The once-prominent lawmaker
used campaign money
for personal use

By Debra Barayuga
Star-Bulletin

Tapa

A federal judge has advised former state Sen. Milton Holt to get help, saying an addiction to drugs led to the politician's downfall.

"Your drug addiction cost you your freedom, your wife and a promising career in government," U.S. District Judge Alan Kay said yesterday. "The only way to turn your life around is participate in drug treatment."

Minutes earlier, Kay had sentenced Holt -- once one of Hawaii's most promising politicians -- to 12 months in federal prison for one count of mail fraud involving the use of campaign contributions for personal purposes.

With credit for time already served, Holt, 46, could be released in eight months. He also was required to pay $2,051 in restitution to the state Campaign Spending Commission, and to be on supervised release for three years after serving his prison term.

Holt admitted to writing a $2,051 check to an executive at Ryan's Graphics, a Honolulu printing company, and receiving cash back in return.

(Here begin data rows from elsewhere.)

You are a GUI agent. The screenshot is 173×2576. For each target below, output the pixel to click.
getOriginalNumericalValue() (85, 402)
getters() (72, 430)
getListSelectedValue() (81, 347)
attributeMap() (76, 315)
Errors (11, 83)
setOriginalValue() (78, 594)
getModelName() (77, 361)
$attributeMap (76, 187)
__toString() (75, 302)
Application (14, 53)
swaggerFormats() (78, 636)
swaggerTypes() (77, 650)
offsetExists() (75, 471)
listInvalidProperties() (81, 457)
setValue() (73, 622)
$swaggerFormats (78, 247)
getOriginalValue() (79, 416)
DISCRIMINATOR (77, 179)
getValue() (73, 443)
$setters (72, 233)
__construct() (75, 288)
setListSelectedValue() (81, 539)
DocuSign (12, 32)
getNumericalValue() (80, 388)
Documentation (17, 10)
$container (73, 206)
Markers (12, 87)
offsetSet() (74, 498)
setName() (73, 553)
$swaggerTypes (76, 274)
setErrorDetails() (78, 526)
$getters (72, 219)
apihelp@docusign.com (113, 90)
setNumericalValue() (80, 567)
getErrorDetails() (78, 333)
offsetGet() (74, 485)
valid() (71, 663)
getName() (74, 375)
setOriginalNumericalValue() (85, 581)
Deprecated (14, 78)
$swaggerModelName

Holt's campaign committee received no services for the cash payment, but got a backdated invoice saying the money was spent on "Thank You" cards.

In exchange for Holt's guilty plea, the federal government dropped five other counts of mail fraud.

His voice choked with emotion, Holt thanked his supporters and apologized for his use of drugs and for the "irresponsible actions" that brought him to court.

He said he will rely on a higher power to help him "resume a clean and sober life" and to care for his family. Holt has custody of his three boys, ages 11 to 14.

He will remain at Oahu Community Correctional Center until the U.S. Bureau of Prisons decides where he will serve his term.

Holt has spent most of the last four months in a detention facility in Oakland, Calif., after his bail was revoked for testing positive for crystal methamphetamine.

Holt's attorney, Reginald Minn, declined comment after the sentencing.

Minn had asked that Holt be sentenced at the lower end of federal sentencing guidelines and spend half his term in home detention.

The attorney cited Holt's past public service and outstanding achievements in several areas, and said he has the support of his family.

But Holt suffered a breakdown in his marriage and the loss of a close family member, causing him to "drift" from that source of support and strength, Minn said.

Assistant U.S. Attorney Michael Seabright said Holt, although knowing it was illegal, engaged in a long-standing practice of giving checks to friends and having them give cash back and bogus invoices in return, Seabright said. He also provided false information to the Campaign Spending Commission regarding the nature of the expenditures.

"Mr. Holt knew very well the nature of campaign spending laws, what do do and did it anyway," Seabright said.

Prosecutors say Holt used campaign money to pay for a relative's birthday party, drinks at a relative's wedding reception and auto insurance for a car not used by his campaign committee.

U.S. Attorney Steve Alm said Kay did what was appropriate for someone who betrayed the trust of his constituents and the public. "It's so important in white-collar and public corruption cases that there is a real punishment."

Robert Watada, current executive director of the Campaign Spending Commission, said he is satisfied with Holt's sentence and believes it will serve as a deterrent to other elected officials.

But Watada said he wants to see state laws strengthened to ensure candidates comply with campaign spending laws and be punished more severely if they don't.